EXERCISE TEXT:
BEGIN

Sally Rooney’s novels are loved by some, loathed by others; after the recent Conversations with Friends television adaptation of Rooney’s book, Daisy Game contemplates the term ‘millennial’ – and the likeability of unlikeable characters.
First there was a girl (Marianne); then then there was a boy (Connell); then there was novel concerning said girl and boy; then there was a TV programme – and then, there was a pandemic.
And so it was that on a cold, dreary week in Lockdown 1.0, the first episode of Normal People (based on Sally Rooney’s novel) aired – and the Sally Rooney Cult was born. YouTube videos, blog posts, and Spotify playlists – all in celebration of Sally and her coming-of-age bestseller-turned-TV-phenomenon – sprung up in the show’s wake; Tumblr threads unwound, Twitter trails grew. There were even Instagram accounts set up with the express intention of paying homage to 1) the thin metal chain worn by the rather dashing Connell / Paul Mescal (@connellschain, for the rightfully curious) and 2) Marianne / Daisy Edgar-Jones’ perfect hairstyle, ‘@mariannesbangs’.
But Rooney wasn’t a total crowd-pleaser. Many attributed Normal People’s success to ‘Lockdown Loneliness’: deprived of all flirtation/touch, it’s little wonder that we all fawned over Rooney’s teenage-to-twenties romance; the novelist, the sceptics concluded, had simply received a cosmic shove onto the 2020 cultural scene.

END

EXTRACTED RECORDS:
BEGIN

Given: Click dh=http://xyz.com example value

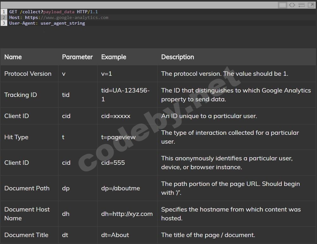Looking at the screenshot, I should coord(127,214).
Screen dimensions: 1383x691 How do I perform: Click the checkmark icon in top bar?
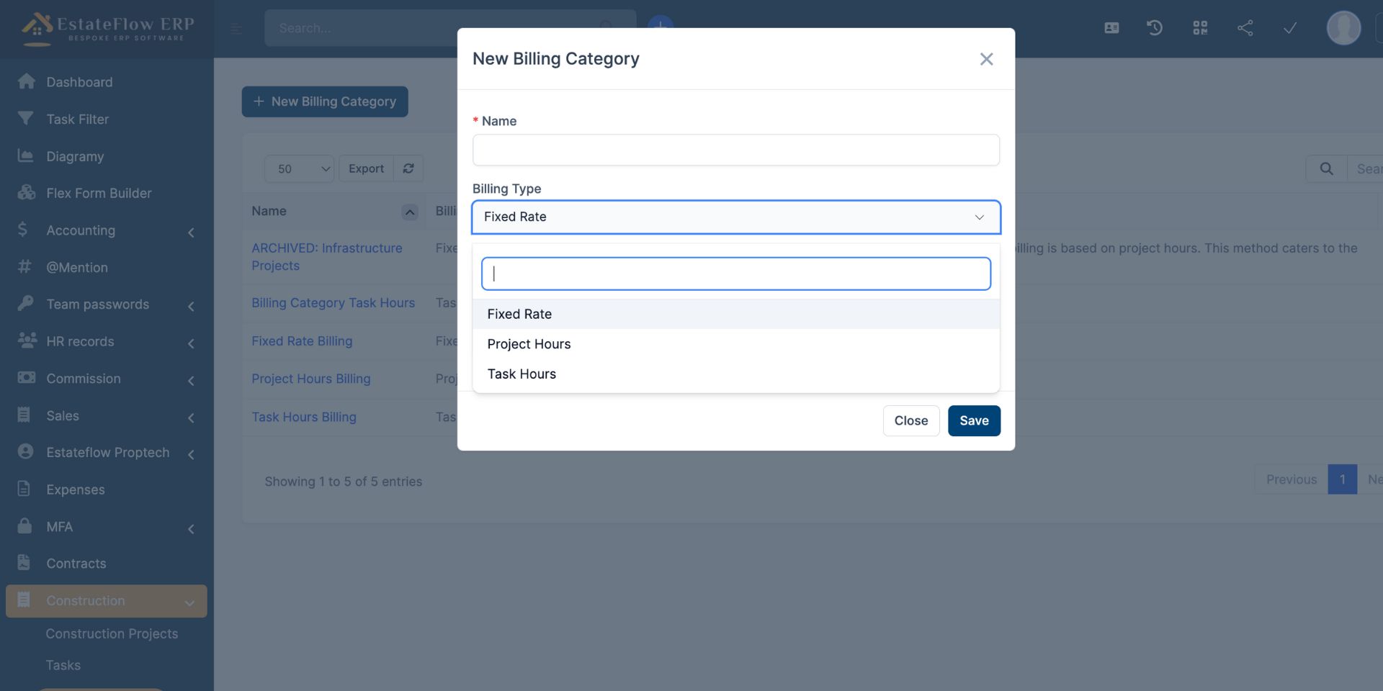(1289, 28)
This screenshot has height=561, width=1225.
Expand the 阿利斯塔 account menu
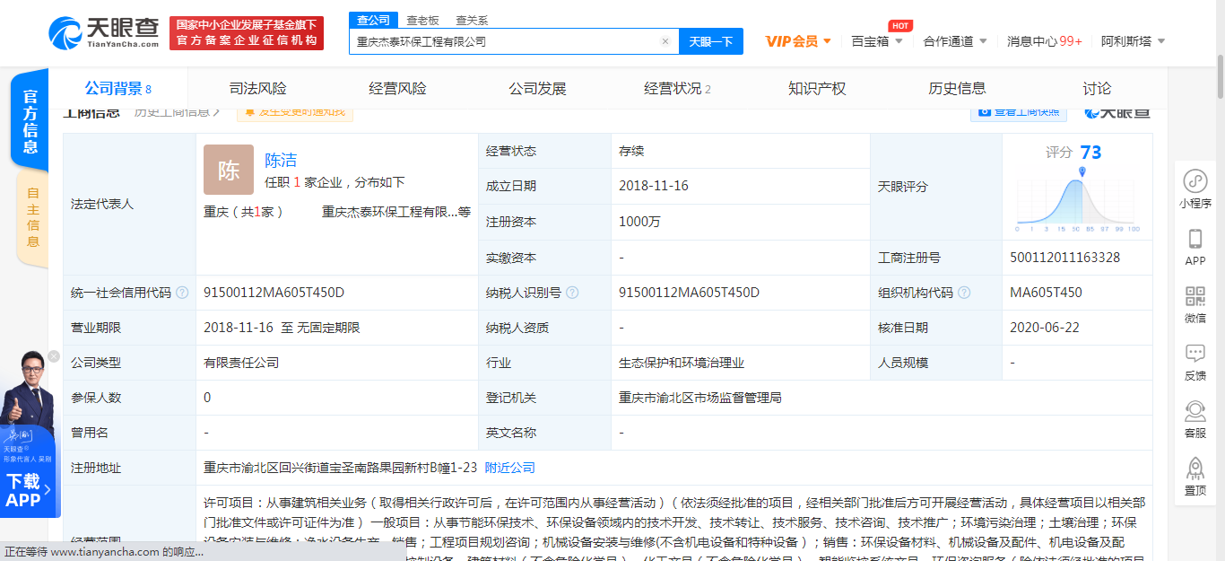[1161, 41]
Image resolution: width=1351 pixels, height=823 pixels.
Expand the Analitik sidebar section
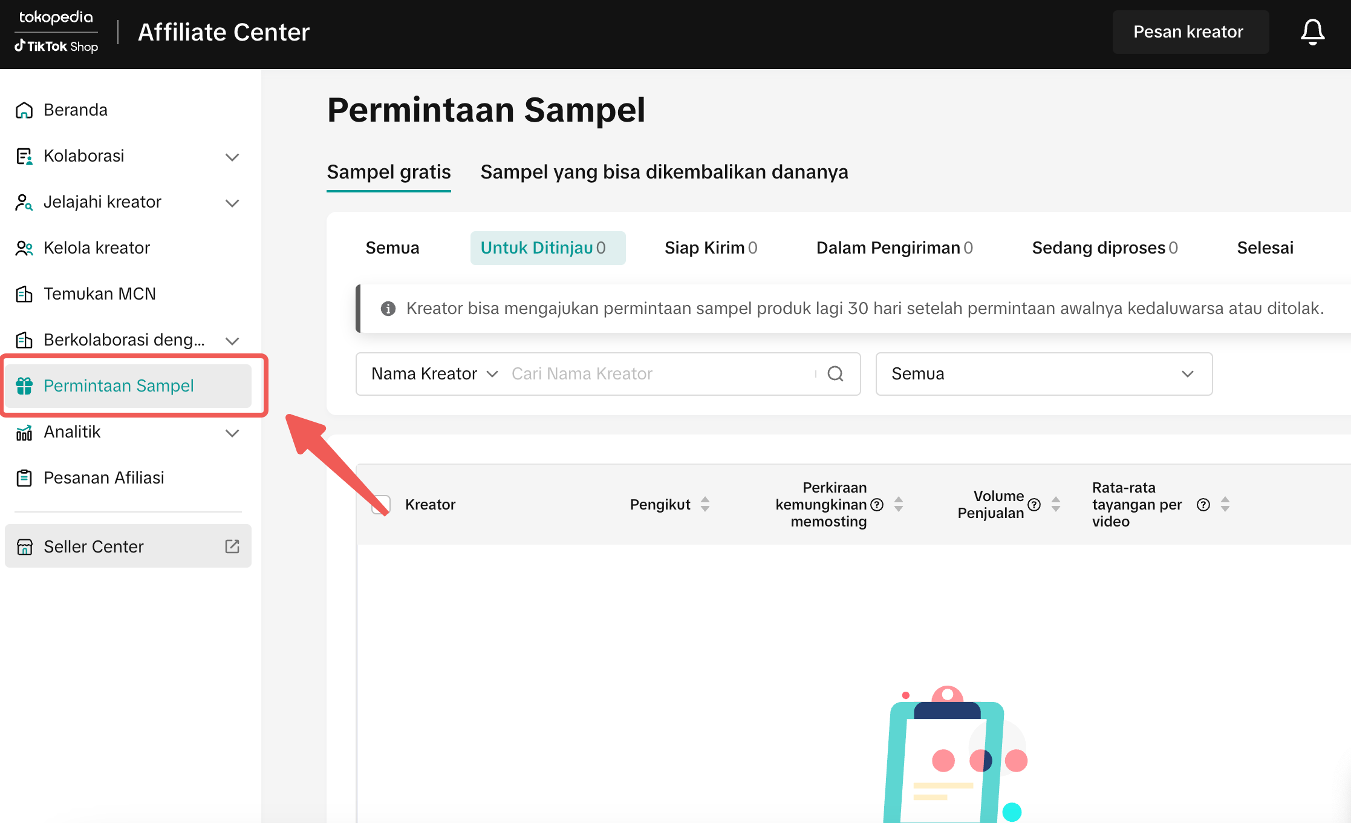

END

DIRECTIONS: Copy, word for word, the part of the Sally Rooney text above that opens with the words containing "First there was" and closes with "was a pandemic.".

REPLY:
First there was a girl (Marianne); then then there was a boy (Connell); then there was novel concerning said girl and boy; then there was a TV programme – and then, there was a pandemic.